The lawsuit, which is yet to be filed, will argue that the President’s decision to transfer funds from appropriated accounts to a southern border wall violates the Appropriations Clause of the Constitution, CNN informs.

The lawsuit represents the second time the House has tried to block President Trump’s use of federal funds to build his long-promised border wall. After Trump declared a national emergency at the southern border, Congress passed resolutions to overturn it, but failed to get the needed votes to override the President’s veto last month.

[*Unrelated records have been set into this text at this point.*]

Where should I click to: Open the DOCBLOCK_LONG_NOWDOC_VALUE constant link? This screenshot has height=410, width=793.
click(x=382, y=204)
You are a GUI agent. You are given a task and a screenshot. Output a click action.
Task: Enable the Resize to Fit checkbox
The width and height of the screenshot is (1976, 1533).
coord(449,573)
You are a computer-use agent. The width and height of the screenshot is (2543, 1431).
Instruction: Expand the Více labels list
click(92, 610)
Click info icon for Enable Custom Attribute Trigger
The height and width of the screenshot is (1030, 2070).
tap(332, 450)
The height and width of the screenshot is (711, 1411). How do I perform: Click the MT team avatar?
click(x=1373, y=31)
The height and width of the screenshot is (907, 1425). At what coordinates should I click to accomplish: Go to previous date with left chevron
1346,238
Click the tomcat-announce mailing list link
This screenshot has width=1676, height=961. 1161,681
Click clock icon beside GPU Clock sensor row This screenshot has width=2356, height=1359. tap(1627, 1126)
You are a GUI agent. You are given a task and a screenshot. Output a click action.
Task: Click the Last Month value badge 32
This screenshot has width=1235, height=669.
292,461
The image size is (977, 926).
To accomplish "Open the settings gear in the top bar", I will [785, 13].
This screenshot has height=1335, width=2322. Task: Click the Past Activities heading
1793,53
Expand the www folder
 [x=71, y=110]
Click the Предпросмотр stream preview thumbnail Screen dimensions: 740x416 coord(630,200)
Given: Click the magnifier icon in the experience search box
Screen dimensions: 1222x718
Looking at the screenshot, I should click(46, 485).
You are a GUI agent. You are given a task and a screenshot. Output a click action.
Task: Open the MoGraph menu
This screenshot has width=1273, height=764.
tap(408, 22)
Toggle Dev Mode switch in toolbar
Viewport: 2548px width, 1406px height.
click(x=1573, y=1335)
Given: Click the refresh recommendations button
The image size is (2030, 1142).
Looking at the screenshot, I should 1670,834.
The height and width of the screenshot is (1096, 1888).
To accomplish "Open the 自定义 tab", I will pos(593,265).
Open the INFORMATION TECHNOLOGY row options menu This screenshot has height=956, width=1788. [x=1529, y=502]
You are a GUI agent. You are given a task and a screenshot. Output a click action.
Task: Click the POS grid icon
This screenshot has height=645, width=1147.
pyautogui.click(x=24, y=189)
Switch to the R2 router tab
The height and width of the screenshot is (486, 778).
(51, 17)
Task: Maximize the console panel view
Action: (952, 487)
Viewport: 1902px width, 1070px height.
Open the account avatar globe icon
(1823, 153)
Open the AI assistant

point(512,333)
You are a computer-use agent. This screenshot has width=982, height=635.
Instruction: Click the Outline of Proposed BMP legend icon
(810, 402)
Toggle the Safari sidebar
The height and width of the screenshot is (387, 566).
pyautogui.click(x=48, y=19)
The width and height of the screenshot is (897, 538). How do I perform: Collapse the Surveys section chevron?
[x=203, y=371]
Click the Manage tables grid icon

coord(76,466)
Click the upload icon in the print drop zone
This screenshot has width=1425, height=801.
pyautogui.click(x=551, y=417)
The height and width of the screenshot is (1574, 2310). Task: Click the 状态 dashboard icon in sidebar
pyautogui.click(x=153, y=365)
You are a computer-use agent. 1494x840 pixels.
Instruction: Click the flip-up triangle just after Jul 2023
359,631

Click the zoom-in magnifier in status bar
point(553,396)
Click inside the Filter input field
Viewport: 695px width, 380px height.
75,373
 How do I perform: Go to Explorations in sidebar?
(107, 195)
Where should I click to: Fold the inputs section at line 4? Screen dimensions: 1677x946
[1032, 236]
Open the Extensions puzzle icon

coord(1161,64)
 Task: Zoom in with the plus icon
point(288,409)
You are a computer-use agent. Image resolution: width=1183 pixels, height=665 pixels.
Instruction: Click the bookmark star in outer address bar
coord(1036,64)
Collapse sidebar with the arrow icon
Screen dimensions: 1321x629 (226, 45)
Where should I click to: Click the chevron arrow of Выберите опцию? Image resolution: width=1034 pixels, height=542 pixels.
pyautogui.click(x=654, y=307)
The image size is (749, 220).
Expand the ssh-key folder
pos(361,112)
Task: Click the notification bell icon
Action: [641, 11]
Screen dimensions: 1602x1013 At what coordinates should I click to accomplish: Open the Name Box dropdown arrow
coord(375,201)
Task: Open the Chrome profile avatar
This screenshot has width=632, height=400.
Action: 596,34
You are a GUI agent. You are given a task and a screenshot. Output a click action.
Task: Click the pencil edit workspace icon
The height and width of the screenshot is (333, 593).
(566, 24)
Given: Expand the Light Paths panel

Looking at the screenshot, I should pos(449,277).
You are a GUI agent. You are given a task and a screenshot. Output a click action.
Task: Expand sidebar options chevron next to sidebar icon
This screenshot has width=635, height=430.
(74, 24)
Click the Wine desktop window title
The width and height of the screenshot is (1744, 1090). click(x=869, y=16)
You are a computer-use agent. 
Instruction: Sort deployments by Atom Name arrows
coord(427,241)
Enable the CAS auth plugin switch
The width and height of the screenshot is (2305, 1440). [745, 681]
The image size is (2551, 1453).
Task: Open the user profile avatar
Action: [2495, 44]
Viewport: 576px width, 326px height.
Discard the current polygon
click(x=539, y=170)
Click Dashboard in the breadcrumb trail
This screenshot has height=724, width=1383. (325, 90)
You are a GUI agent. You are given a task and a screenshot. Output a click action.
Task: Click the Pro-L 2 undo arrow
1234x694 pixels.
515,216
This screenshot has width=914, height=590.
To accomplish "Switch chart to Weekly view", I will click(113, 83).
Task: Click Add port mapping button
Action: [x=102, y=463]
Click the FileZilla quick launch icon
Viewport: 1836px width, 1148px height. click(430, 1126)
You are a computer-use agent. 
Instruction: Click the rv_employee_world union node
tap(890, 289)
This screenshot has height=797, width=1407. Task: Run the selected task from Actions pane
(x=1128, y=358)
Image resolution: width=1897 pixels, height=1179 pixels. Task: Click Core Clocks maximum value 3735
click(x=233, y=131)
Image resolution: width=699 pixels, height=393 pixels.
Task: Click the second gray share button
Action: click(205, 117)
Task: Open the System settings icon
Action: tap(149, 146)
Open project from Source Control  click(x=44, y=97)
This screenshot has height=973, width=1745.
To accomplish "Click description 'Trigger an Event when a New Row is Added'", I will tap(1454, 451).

A number of states, groups and organizations have likewise challenged the Trump administration’s efforts. On Thursday, several groups filed a motion seeking a preliminary injunction to stop the construction of the wall at the U.S.-Mexico border.

The motion was filed by the American Civil Liberties Union in federal court in California, arguing that Trump’s national emergency declaration is unconstitutional because only Congress has the proper authority to appropriate funds.

According to the groups, drawing funding for the construction of the wall from other agencies would cause “irreparable damage.”

“Neither a declaration of emergency nor the statutes that Defendants have invoked permit the President to disregard Congress’s enacted appropriations legislation. Nor have Defendants even attempted to comply with the environmental protections Congress required in the National Environmental Policy Act,” the lawsuit reads.

It adds that an injunction is needed to “prevent Defendants’ disregard for the statutes enacted by a coordinate branch of government, and their attempt to usurp its powers.”